Lesson Plan

• Describe the definition of capacitance and its relationship to charge and voltage.
• Derive the series equivalent‑capacitance formula using C = Q/V.
• Derive the parallel equivalent‑capacitance formula using C = Q/V.
• Apply both formulae to solve A‑Level style circuit problems.
• Check derived results for correct units and limiting behaviour.

• Projector or interactive whiteboard
• PowerPoint slides with derivations and diagrams
• Worksheets containing practice problems
• Physical capacitors, battery and connecting wires for a brief demo
• Calculators or PhET Capacitor Lab simulation

Begin with a quick question about the meaning of C = Q/V to activate prior knowledge. Remind students that they have already explored single‑capacitor behaviour. Explain that by the end of the lesson they will be able to derive and use the combined‑capacitance formulae for series and parallel networks, which is the success criterion for today.

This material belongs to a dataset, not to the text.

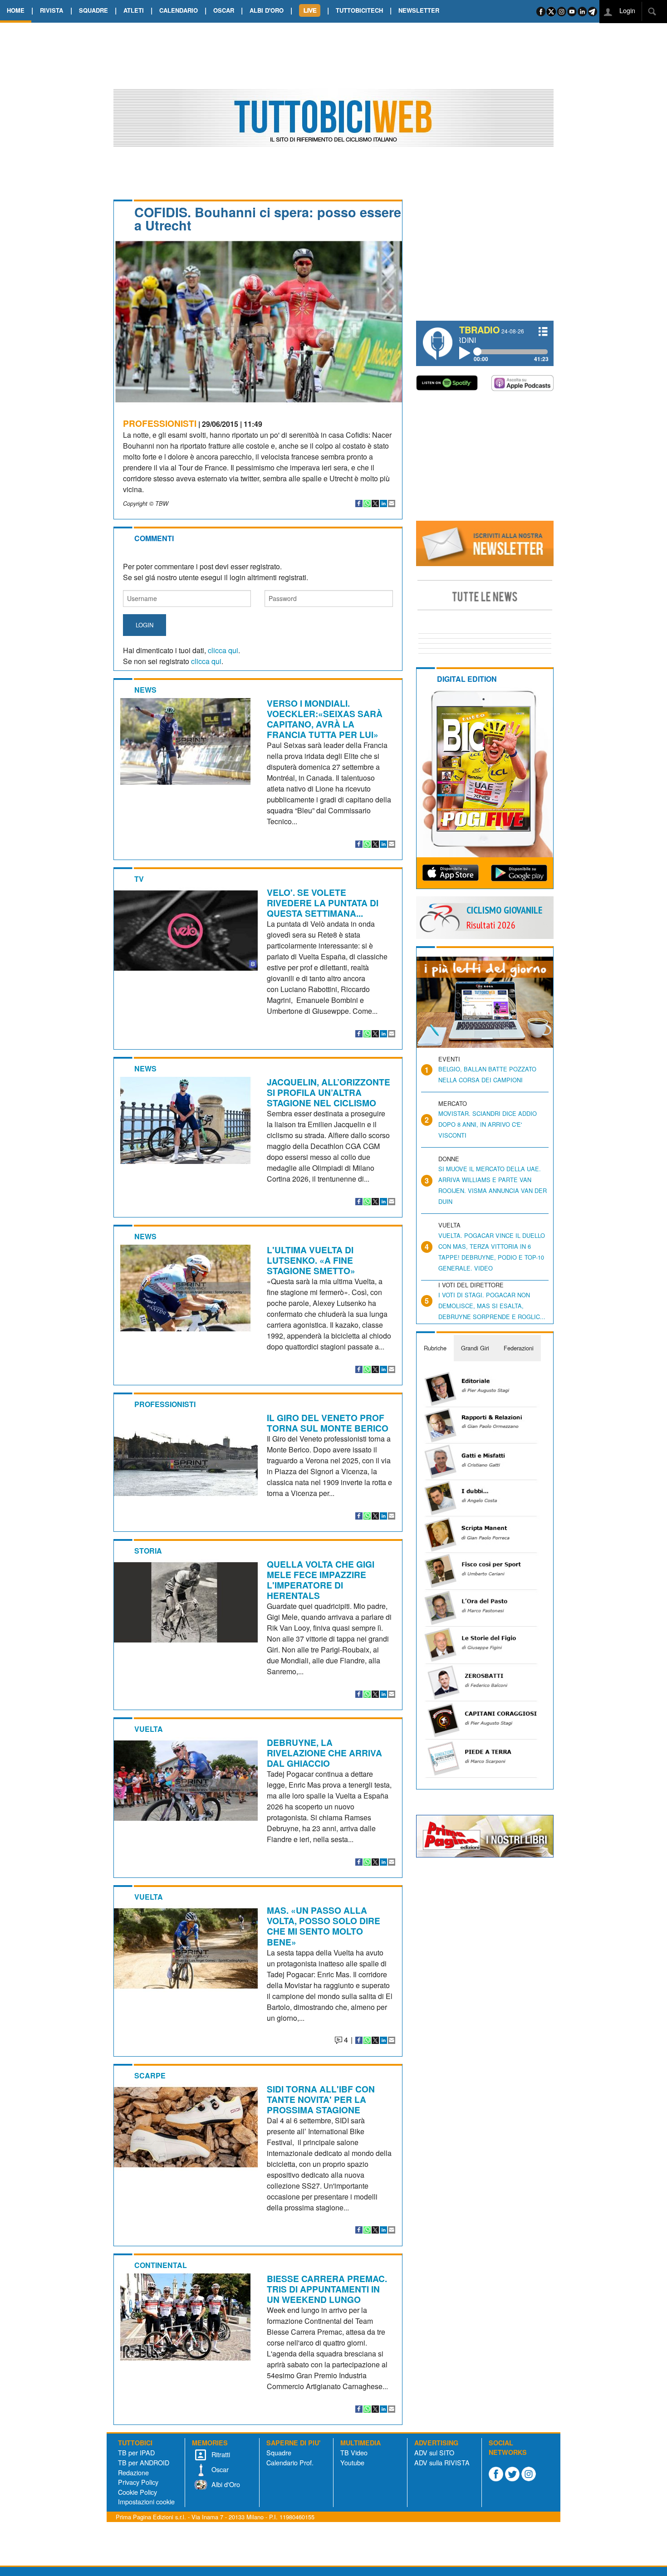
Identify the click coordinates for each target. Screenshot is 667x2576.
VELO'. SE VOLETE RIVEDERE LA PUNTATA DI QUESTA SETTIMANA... (322, 902)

1. Do‑now (5'): Short written question on the definition of capacitance; teacher reviews answers.
2. Mini‑lecture (10'): Review single‑capacitor concepts, introduce series connection, derive V_i = Q/C_i.
3. Guided derivation (12'): Sum voltages, obtain 1/C_eq = Σ(1/C_i); students complete steps on worksheet.
4. Parallel configuration (10'): Demonstrate equal voltage across capacitors, derive C_eq = ΣC_i with class participation.
5. Application practice (12'): Pairs solve mixed‑network problems; teacher circulates with probing questions.
6. Quick check (5'): Exit ticket – write both formulae and state one key condition for each.

Summarise the two combined‑capacitance expressions and highlight when each applies. Collect the exit tickets to gauge understanding, and assign a short homework set of three mixed‑network problems for reinforcement.